La reciente alusión de Benedicto XVI, en Ratisbona, al Dios de la yihad islámica, contraponiéndolo al Dios de la tradición cristiana, ha provocado bastante indignación en no pocos ambientes musulmanes. Sin embargo, lo que ha dicho el Papa invita a una reflexión sosegada que seguramente nos viene bien a todos.

Quede claro, antes que nada, que yo siento un profundo respeto por el Papa. Como lo siento también por el Islam. Esto supuesto, me limito aquí a decir algo, que, según creo, nos puede ser útil lo mismo a los cristianos que a los musulmanes, precisamente en este momento. Ante todo, me parece evidente que el Papa no ha querido ofender al Islam, a sus creencias y, menos aún, a su Dios.

Antes que nada, porque al propio Papa no le interesa ni le conviene hacer eso. Semejante insensatez, a quien primero dañaría sería al mismo Benedicto XVI, a su imagen pública, a su credibilidad como dirigente religioso que, desde el día que tomó posesión del cargo, viene defendiendo y predicando la paz y el entendimiento entre los pueblos, las culturas y las religiones.

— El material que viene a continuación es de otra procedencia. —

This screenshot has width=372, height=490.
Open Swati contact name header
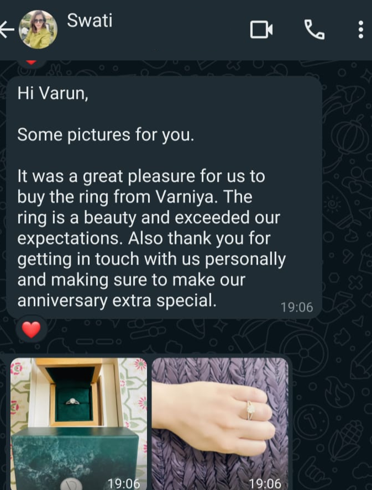tap(90, 20)
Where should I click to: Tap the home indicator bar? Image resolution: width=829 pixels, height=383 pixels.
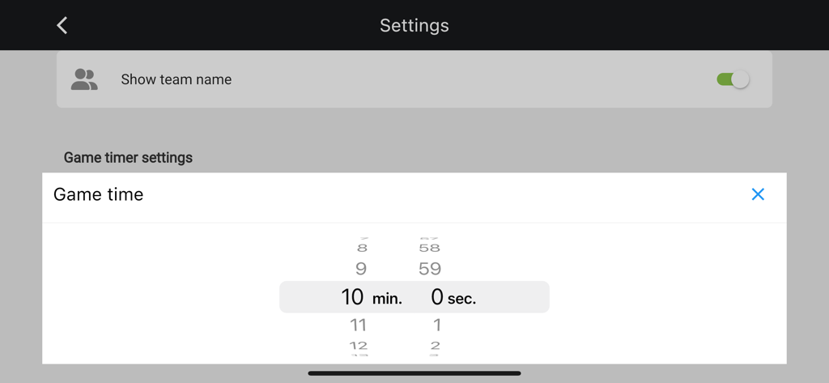[415, 373]
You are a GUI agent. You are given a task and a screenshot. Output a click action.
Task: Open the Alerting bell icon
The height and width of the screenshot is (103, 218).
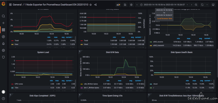pyautogui.click(x=3, y=43)
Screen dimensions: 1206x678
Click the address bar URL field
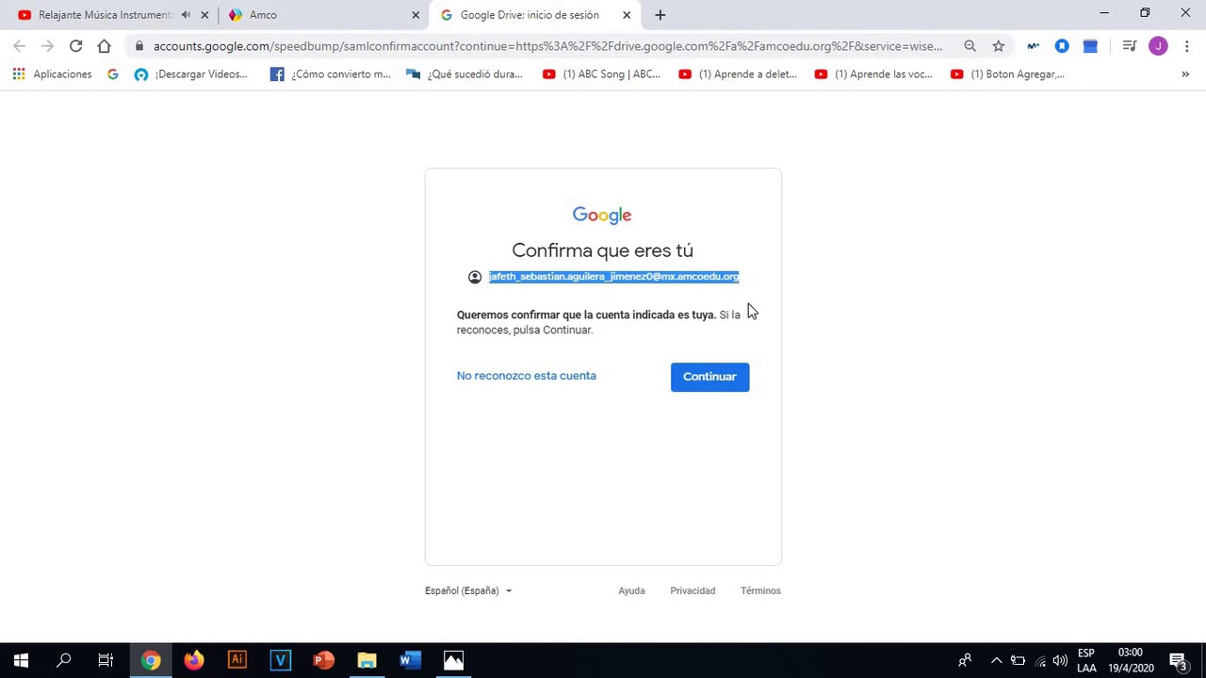coord(546,45)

Además, ponerse ahora a insultar y, por tanto, enfrentar a unos mil millones de musulmanes, que tienen que convivir, en nuestro mundo globalizado, con casi otros tantos millones de cristianos, recurriendo al burdo argumento de que el Dios de unos es mejor que el Dios de los otros, sería una estupidez de tal magnitud que un hombre inteligente y en sus cabales, como es el caso de Benedicto XVI, ciertamente no hace.

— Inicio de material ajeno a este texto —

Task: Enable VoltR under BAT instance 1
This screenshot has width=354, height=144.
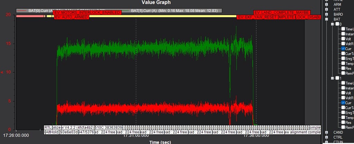Action: click(343, 98)
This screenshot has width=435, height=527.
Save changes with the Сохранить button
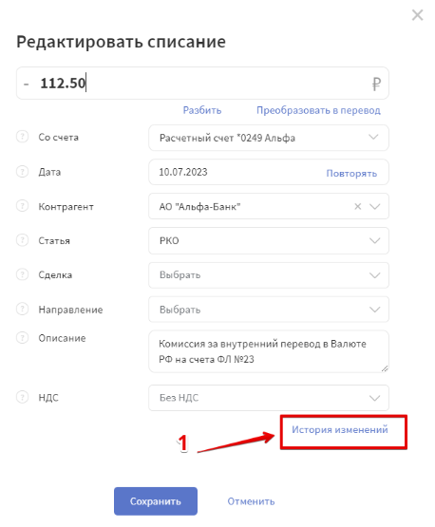[156, 501]
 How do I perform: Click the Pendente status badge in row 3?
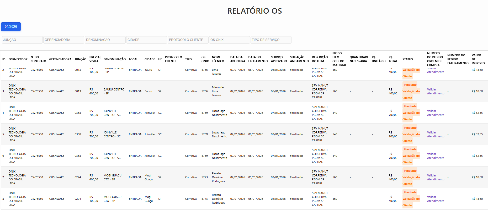pyautogui.click(x=411, y=91)
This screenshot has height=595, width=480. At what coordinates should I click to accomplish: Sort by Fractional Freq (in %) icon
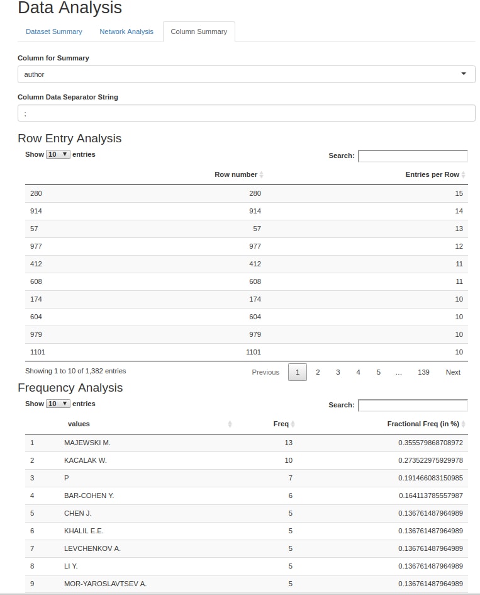[464, 424]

Eso perjudicaría gravemente, no sólo a su persona y a su cargo, sino a la religión que preside y defiende. No es posible. El Papa no ha podido decir lo que, en algunos medios, se nos dice que ha dicho. Semejante disparate no cabe en cabeza humana, sobre todo si tenemos en cuenta la sensibilidad que hoy tenemos la gran mayoría de los ciudadanos del mundo.
Entonces, ¿qué ha pasado? Es importante recordar que el Papa no ha hablado del Dios del Islam, sino del Dios de la yihad islámica.

La palabra yihad significa «esfuerzo, lucha». Y se la considera un concepto clave en el Islam, que propone la acción (y no la sola paz espiritual) como vía hacia la realización de los valores a los que aspira. Ahora bien, si pensamos en todo este asunto desde ese punto de vista, lo primero que tendríamos que reconocer es que, no sólo muchos musulmanes, sino igualmente muchos cristianos llevamos dentro de nosotros nuestra propia yihad, es decir,
nuestro «esfuerzo» y nuestra «lucha», precisamente a partir de creencias religiosas.

Y conste que no hablo de lo que ocurrió en tiempos pasados, cuando, por ejemplo, san Bernardo, al predicar las cruzadas, dejó escrito que matar al infiel sarraceno no era cometer un «homicidio», sino llevar a cabo un «malicidio». No me refiero a nada de eso. Es verdad que, en nuestro tiempo, no existe entre los cristianos el terrorismo suicida que practican algunos grupos que provienen del islamismo fanático. Pero también es cierto que, puestos a hablar de terrorismo, no deberíamos olvidar que también existe el llamado «terror de Estado», una expresión que empezó a utilizar el ministro turco de Derechos Humanos, al referirse a las enormes atrocidades cometidas contra los kurdos en 1994.

Pienso que a todos nos vendría bien recordar que, como ha escrito Noam Chomsky, el antiguo director de Human Rights Watch en África, hoy profesor de Derecho en la Universidad de Emory, quizá hablando en nombre de muchos otros en todo el mundo cuando, en enero de 2002, se dirigió al Consejo Internacional de Política de Derechos Humanos en Ginebra y declaró: «Soy incapaz de apreciar ninguna diferencia moral, política o legal entre esta yihad por parte de Estados Unidos contra los que llama sus enemigos y la yihad emprendida por grupos islámicos contra aquellos a los que llama sus enemigos» (N. Chomsky, Hegemonía o supervivencia, Barcelona, Ediciones B, 2004, 291).

Quiero decir con esto que, si somos sinceros, tenemos que reconocer que en este mundo hay demasiada gente que lleva en su cabeza y en su corazón un Dios de la yihad, o sea, un Dios del esfuerzo y la lucha. Y, lo que es peor, un Dios de violencia y de muerte. Que semejante Dios está asimilado por determinados grupos islámicos, nadie lo duda. Pero que ese Dios es el Dios al que le rezaba Bush en sus desayunos de oración cuando se puso a tirar bombas sobre Iraq, es cosa que tampoco debemos olvidar. Y bien sabemos que el Dios de Bush es el Dios cristiano. También contra ese Dios ha hablado el Papa en Ratisbona. Pienso que Benedicto XVI lo debería haber dicho así de claro.

Con lo que se habría evitado la indignación de unos y la sorpresa de otros en medio mundo. Pero, sea de esto lo que fuere, lo que resulta evidente es que la religión, en la conciencia y en manos de gente fanática y fundamentalista, es un asunto muy peligroso. Porque, a gran escala, desencadena guerras y atentados mortales. Y, a escala doméstica y casera, provoca indecibles sufrimientos, humillaciones y destrozos humanos de sobra conocidos por psiquiatras, terapeutas y personas de buena voluntad. Honestamente pienso que eso es lo que el Papa ha querido denunciar. Y en eso, quien tenga las manos limpias que tire la primera piedra.